→ Records for locating displayed items:

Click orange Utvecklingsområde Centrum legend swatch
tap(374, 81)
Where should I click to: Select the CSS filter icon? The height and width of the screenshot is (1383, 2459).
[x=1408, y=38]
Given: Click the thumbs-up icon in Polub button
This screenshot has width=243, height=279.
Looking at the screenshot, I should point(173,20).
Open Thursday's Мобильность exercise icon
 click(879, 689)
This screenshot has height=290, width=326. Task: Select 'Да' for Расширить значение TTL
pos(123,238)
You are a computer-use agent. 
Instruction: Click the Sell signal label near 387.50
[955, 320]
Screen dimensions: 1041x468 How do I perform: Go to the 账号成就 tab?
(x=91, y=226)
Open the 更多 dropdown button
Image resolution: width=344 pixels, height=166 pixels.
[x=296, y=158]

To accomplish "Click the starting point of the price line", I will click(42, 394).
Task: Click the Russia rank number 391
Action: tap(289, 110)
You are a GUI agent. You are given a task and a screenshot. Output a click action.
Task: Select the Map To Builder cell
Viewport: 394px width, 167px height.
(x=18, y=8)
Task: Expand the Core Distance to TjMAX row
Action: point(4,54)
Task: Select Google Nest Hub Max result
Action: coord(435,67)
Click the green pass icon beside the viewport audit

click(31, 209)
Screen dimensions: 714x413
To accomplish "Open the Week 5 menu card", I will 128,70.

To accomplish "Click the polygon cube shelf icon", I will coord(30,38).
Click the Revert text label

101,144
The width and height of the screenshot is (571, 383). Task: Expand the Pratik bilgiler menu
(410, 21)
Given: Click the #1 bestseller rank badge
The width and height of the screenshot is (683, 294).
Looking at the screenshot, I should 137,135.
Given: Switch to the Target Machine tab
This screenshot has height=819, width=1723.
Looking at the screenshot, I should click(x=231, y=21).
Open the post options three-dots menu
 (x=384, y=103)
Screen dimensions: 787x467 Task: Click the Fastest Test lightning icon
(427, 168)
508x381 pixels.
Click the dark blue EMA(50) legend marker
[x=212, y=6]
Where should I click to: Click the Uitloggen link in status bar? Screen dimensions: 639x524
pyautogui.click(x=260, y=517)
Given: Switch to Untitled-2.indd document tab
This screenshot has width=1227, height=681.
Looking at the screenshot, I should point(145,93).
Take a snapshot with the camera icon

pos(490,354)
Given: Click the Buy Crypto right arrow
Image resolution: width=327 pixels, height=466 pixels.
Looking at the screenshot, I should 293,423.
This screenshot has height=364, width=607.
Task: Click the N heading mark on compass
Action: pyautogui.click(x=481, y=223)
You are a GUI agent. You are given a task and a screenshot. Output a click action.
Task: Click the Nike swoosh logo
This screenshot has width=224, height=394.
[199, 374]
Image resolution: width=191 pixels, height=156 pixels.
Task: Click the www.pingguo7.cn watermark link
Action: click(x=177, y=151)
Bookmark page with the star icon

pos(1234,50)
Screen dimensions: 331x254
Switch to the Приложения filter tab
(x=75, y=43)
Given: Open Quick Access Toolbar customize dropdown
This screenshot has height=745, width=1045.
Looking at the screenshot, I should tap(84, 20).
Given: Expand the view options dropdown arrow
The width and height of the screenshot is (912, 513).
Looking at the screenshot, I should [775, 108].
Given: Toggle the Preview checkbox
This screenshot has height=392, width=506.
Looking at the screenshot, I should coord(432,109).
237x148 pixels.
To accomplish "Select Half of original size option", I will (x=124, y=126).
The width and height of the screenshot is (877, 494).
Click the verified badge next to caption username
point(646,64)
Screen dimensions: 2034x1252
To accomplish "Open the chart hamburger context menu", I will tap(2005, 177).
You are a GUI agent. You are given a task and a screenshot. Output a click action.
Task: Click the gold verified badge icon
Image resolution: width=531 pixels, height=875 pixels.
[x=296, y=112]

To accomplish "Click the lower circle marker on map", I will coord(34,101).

→ The request: Copy the lines of the data word for word, starting at the line containing "Screen dimensions: 331x254" and ending after the line containing "Looking at the screenshot, I should tap(84, 20).".

→ Task output:
Screen dimensions: 331x254
Switch to the Приложения filter tab
(x=75, y=43)
Given: Open Quick Access Toolbar customize dropdown
This screenshot has height=745, width=1045.
Looking at the screenshot, I should tap(84, 20).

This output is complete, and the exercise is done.